§ 66. Mr. LANSBURY
asked the Home Secretary the average cost of maintaining male prisoners in the various prisons of this country; whether in any prison stone breaking, stone pounding, or oakum picking is imposed as a task of work and, if so, whether such tasks are imposed as punishments for offences committed in prison; and whether any prisoners are 992 allowed to earn money while serving as prisoners, and, if so, how much per week or month such payments amount to?
§ Sir W. JOYNSON-HICKS
As this question raises a number of points, and the reply is necessarily long, I will circulate it in the OFFICIAL REPORT.
§ Following is the reply:
§ The Annual Reports of the Prison Commissioners always contain particulars of the cost of maintaining the various classes of prisoners. For the year 1926–27, the net cost, after deducting the value of prisoners' labour, was £1 9s. 5d. a week for convicts and £1 0s. 6d. a week for local prisoners. Stone breaking, stone pounding and oakum picking are not now regular prison industries. There is a stone breaking machine in the quarry at Dartmoor; occasionally some stone is broken by hand, but the work is not tasked, nor is it imposed as a punishment.

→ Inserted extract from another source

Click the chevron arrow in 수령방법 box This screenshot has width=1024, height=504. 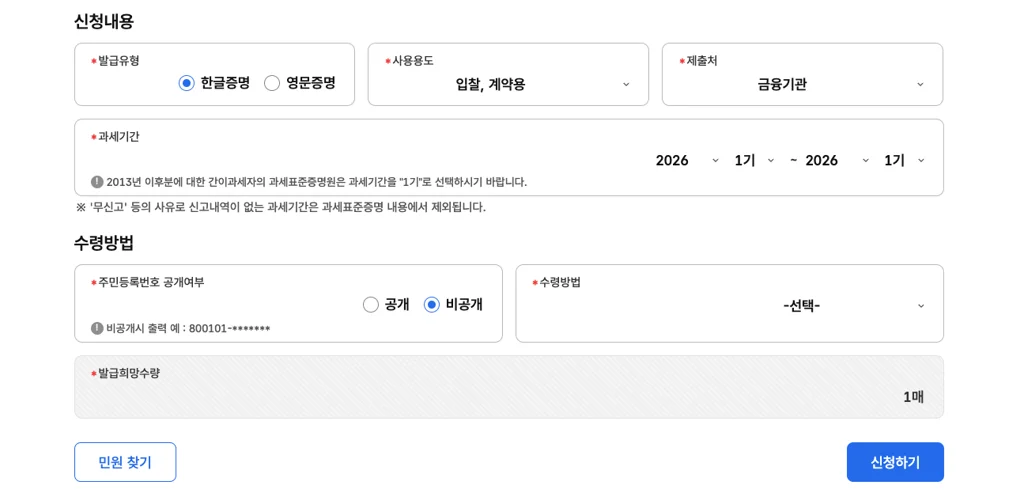tap(921, 306)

Oakum picking is never imposed as a punishment, but it is still occasionally required to be done when no other work is available. For instance, when an outdoor working party at Dartmoor is prevented by the weather from going out to its ordinary job, it may be employed on picking oakum. A measured task is usually required. As regards the earning of money, prisoners committed for trial and prisoners treated under the rules for debtors are allowed to earn small sums, amounting in the case of trial prisoners to not more than 5s., and in the ease of debtors to not more than 2s. 6d. per week. Convicted prisoners, generally speaking, do not earn money, but there are arrangements whereby convicts undergoing preventive detention, and certain other long-term convicts, may earn small gratuities by good conduct and industry.
§ 67. Mr. LANSBURY
asked the Home Secretary in how many prisons concerts, lectures, and other work of a reformative, educational and recreational character is carried on; in how many is actual task work of a fixed character imposed; and whether he is able to say that the majority of persons detained in prison are engaged in useful work of a character which does not tend either to degrade or demoralise the prisoners?
§ Sir W. JOYNSON-HICKS
At every prison for convicted prisoners there are educational classes and occasional lectures and concerts, Prisoners work in 993 the day time in parties under supervision, and for most kinds of work the practice is not to require a measured task, but to rely on the supervising officer to see that diligence is maintained. In the evening, prisoners who are not occupied by educational courses do industrial work in their cells, and, so far as the nature of this work permits, a measured task is usually required. All work done in prisons is useful, and I do not regard any useful work as degrading or demoralising.